Transcribe exactly, and only, the lines running from the one that contains "Open the 配置 configuration list button" through the last line of the material. No pictures.

# Supplied material:
^^^^^^^^^^^^^^^^

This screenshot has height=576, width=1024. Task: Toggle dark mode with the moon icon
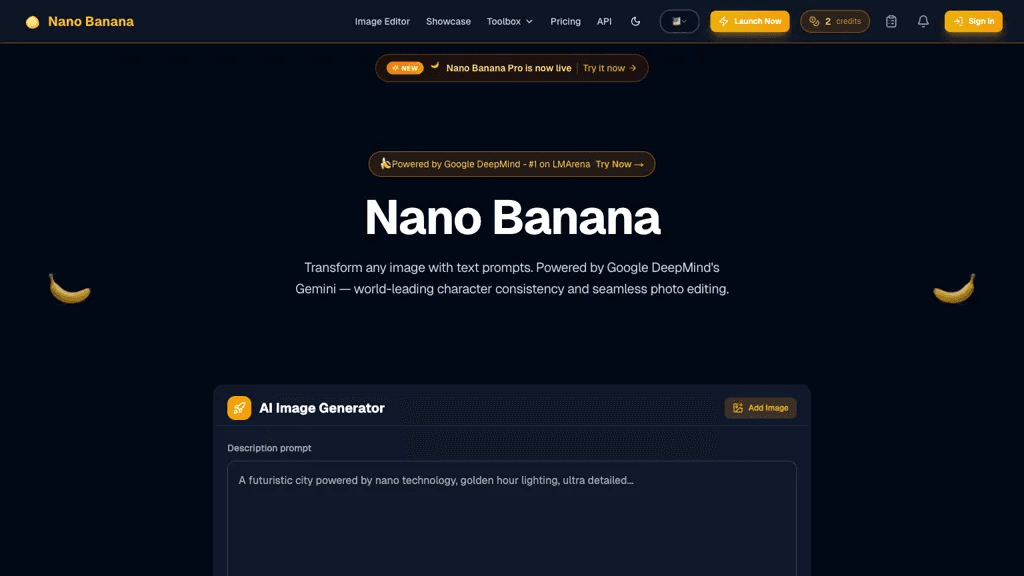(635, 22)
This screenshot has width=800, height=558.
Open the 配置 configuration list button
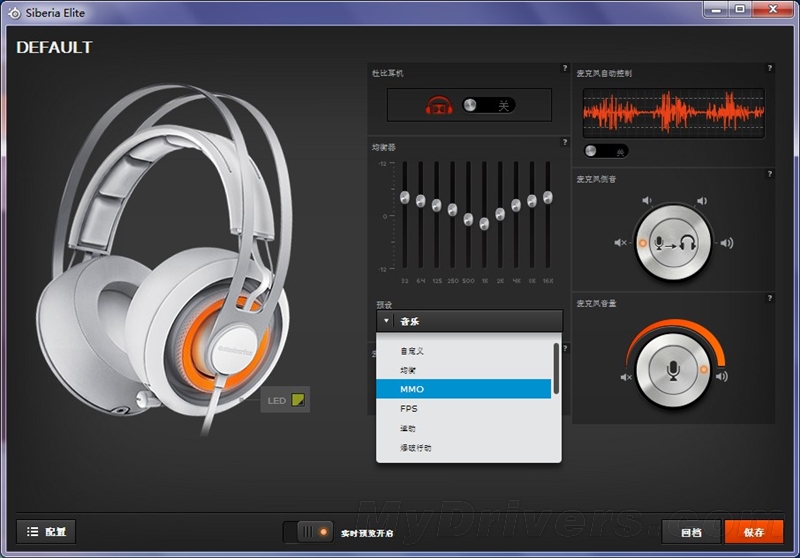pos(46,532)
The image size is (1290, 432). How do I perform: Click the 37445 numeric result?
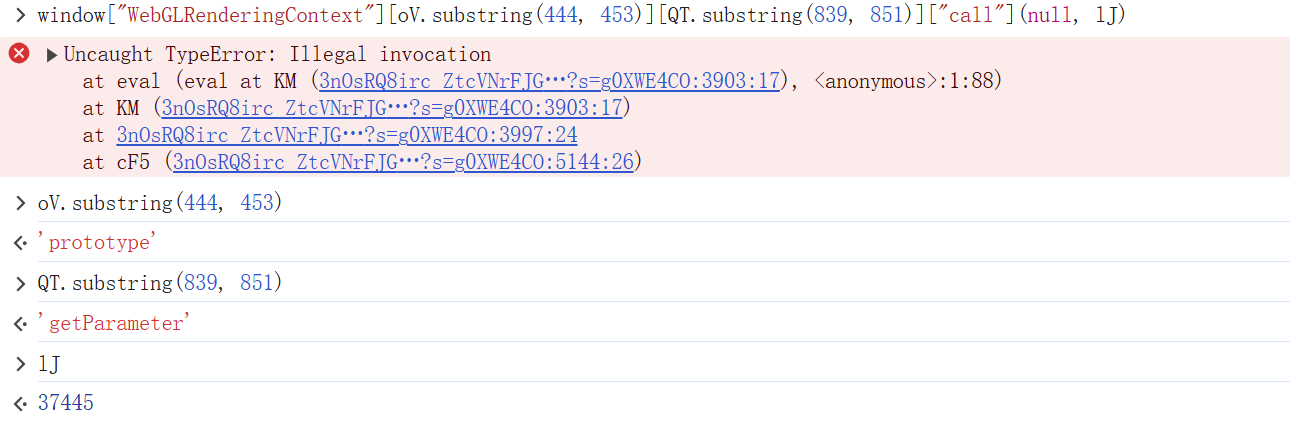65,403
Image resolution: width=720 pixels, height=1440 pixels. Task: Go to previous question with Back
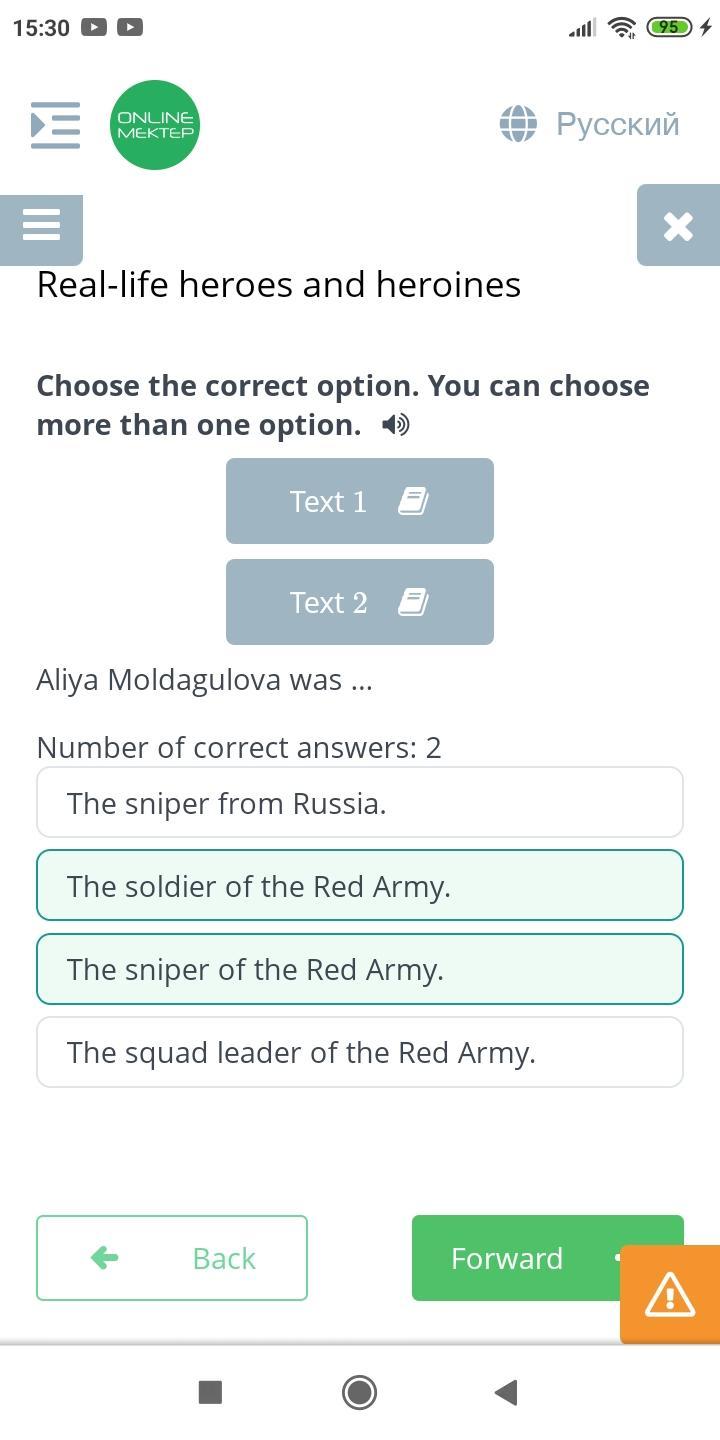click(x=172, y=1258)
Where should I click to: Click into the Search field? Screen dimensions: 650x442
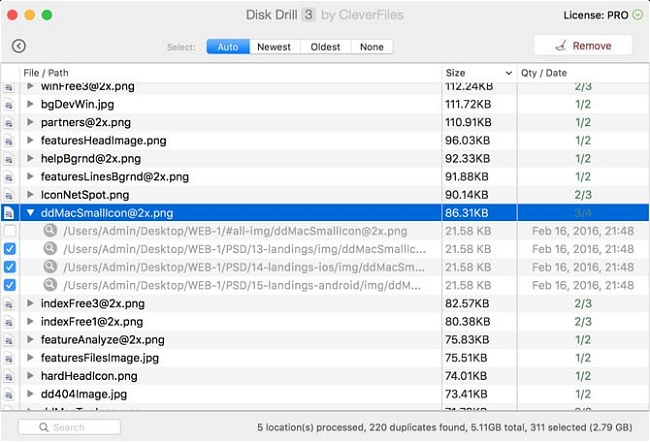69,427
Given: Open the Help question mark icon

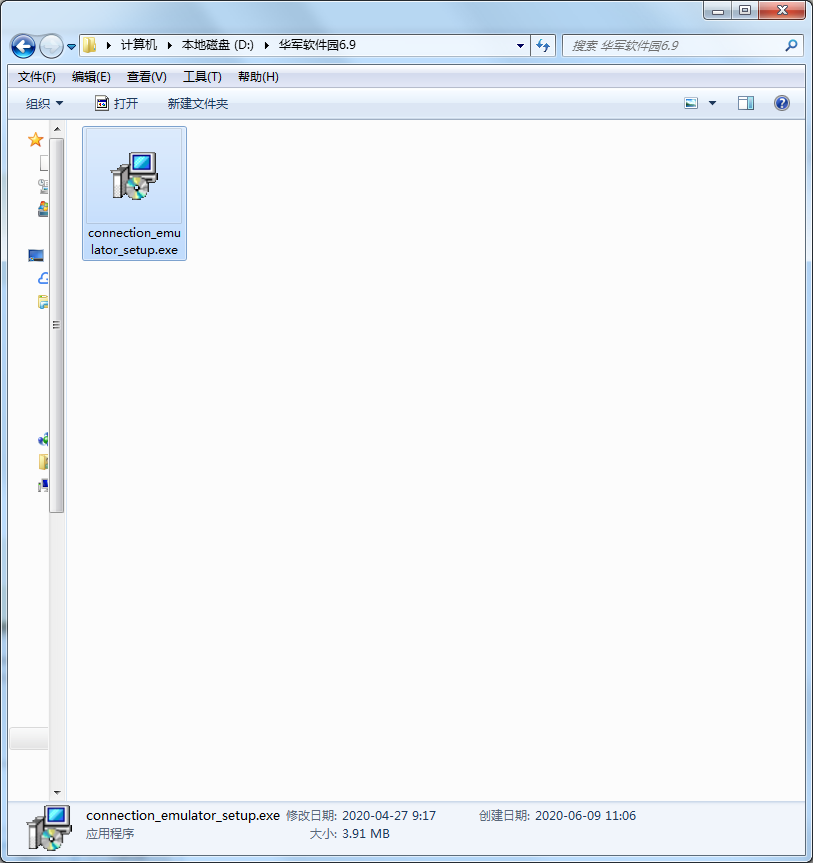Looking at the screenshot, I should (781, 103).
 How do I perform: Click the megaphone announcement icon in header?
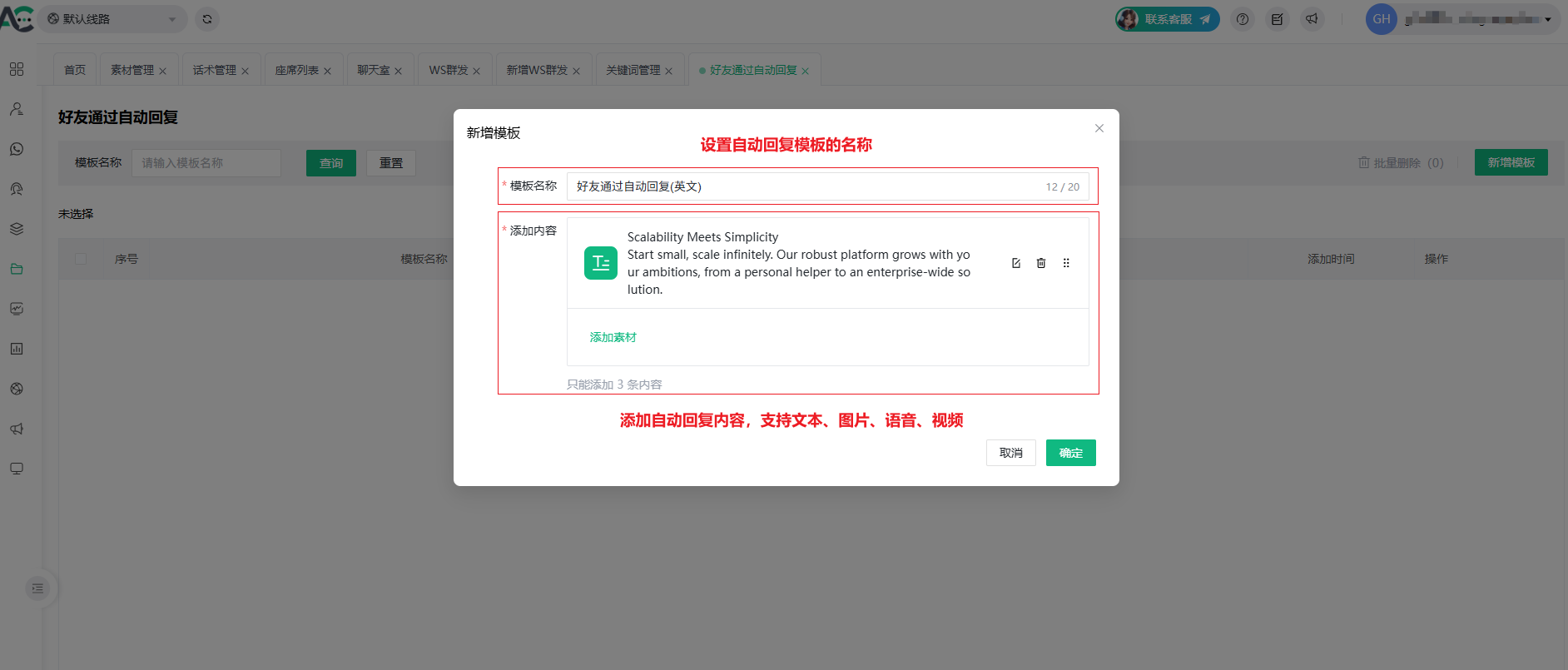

^^^^^^^^^^^^^^^^

# Written response:
Open the 配置 configuration list button
pos(46,532)
The image size is (1290, 432). How do I perform: Click the 37445 numeric result?
65,403
Image resolution: width=720 pixels, height=1440 pixels. Task: Go to previous question with Back
click(x=172, y=1258)
Where should I click to: Click into the Search field? Screen dimensions: 650x442
69,427
Given: Open the Help question mark icon

Looking at the screenshot, I should (781, 103).
 How do I perform: Click the megaphone announcement icon in header?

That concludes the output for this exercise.